And here's where the excitement comes in. At presently advertised prices per pound to LEO (Shuttle price) the whole project comes to less than a billion dollars. Possibly considerably less. Sun estimates about 650 million dollars. As the inventor of Pournelle's Law of Costs and Schedules ("Everything Takes Longer and Costs More") I have my doubts about that figure, but it's good ballpark range.

And—each satellite, powering only
two
aircraft per satellite, pays for itself in fuel savings alone in about thirty years.

Investment under a billion; payoff in less than thirty years; that's no longer a big government program. That's the kind of thing utilities are used to. True, utilities
want
more for their billion invested in a power plant than just to get the money back; they want profits; but—

It's at this point that entrepreneurial skill conies in. As G. Harry Stine says in his THIRD INDUSTRIAL REVOLUTION, somebody's going to get rich in space. There will be new billionaires as a result of space exploitation, just as there were created multi-millionaires from the aircraft industry, and from electronics.
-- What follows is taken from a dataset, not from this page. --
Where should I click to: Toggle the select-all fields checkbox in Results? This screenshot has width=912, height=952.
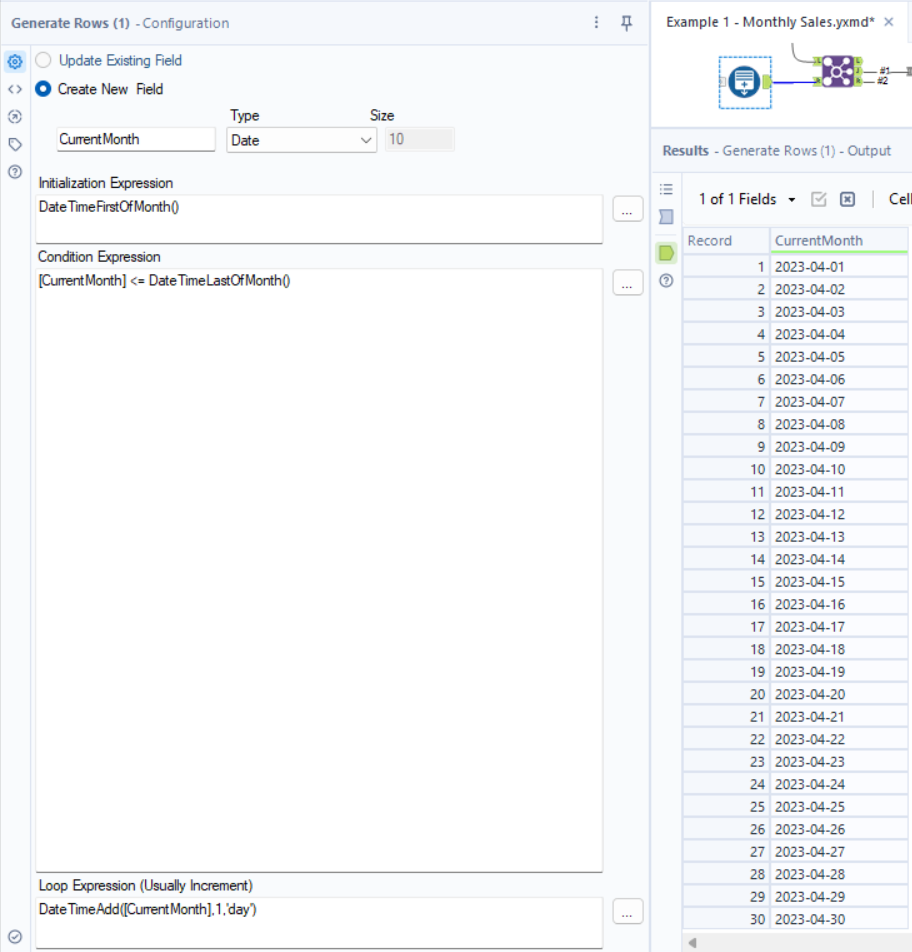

If a space project of this magnitude can pay for itself with an assured market—and it's inconceivable that the need for jet travel will decrease in coming years—then the profits can be left to "fallout" benefits. After all, anybody who thinks hard about the situation knows that once space operations become routine, there will be a number of profitable lines. The manufacture of magnets, for example, is a certain winner if you've got a space station in orbit to begin with; the doubt is whether the magnets can pay for the cost of building the station.